Assignment: Copy exactly, please, each line of the data below until the line that contains "1568x723 pixels." has been copied, beginning at the top.

━━ Study material

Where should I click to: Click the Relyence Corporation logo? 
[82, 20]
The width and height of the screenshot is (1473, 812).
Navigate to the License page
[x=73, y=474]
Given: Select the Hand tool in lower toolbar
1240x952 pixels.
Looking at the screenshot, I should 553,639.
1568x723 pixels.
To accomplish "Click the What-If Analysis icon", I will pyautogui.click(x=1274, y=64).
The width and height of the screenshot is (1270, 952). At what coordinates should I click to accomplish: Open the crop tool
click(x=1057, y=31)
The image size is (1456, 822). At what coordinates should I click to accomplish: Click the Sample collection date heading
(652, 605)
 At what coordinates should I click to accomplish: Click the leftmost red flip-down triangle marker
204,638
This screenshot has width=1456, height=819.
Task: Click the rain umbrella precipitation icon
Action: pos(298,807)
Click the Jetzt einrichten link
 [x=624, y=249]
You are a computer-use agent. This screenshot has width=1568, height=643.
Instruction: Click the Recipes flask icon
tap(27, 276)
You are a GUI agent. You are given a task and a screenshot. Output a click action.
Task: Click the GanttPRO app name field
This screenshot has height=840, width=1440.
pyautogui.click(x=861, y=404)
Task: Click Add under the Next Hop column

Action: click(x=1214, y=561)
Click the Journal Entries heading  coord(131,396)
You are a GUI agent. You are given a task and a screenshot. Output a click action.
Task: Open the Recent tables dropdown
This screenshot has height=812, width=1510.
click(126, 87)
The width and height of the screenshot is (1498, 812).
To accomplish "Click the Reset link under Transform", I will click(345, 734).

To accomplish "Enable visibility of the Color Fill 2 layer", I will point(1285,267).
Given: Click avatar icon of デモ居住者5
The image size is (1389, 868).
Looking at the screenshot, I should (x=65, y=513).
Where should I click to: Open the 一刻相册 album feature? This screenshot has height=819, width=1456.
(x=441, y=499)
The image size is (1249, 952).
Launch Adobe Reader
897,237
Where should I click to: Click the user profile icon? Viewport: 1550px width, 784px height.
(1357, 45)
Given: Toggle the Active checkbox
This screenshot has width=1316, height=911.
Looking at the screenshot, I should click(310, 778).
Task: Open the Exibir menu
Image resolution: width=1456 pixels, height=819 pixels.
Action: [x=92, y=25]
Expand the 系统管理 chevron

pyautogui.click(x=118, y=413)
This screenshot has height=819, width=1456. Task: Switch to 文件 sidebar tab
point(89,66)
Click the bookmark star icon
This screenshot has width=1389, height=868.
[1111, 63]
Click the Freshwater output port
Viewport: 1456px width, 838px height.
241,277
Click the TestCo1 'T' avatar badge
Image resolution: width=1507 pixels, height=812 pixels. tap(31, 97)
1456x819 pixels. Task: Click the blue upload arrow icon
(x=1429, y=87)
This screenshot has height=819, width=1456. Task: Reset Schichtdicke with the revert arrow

━━━━

Solution for this exercise:
Where should I click to: Click the Relyence Corporation logo? 
[82, 20]
The width and height of the screenshot is (1473, 812).
Navigate to the License page
[x=73, y=474]
Given: Select the Hand tool in lower toolbar
1240x952 pixels.
Looking at the screenshot, I should 553,639.
1568x723 pixels.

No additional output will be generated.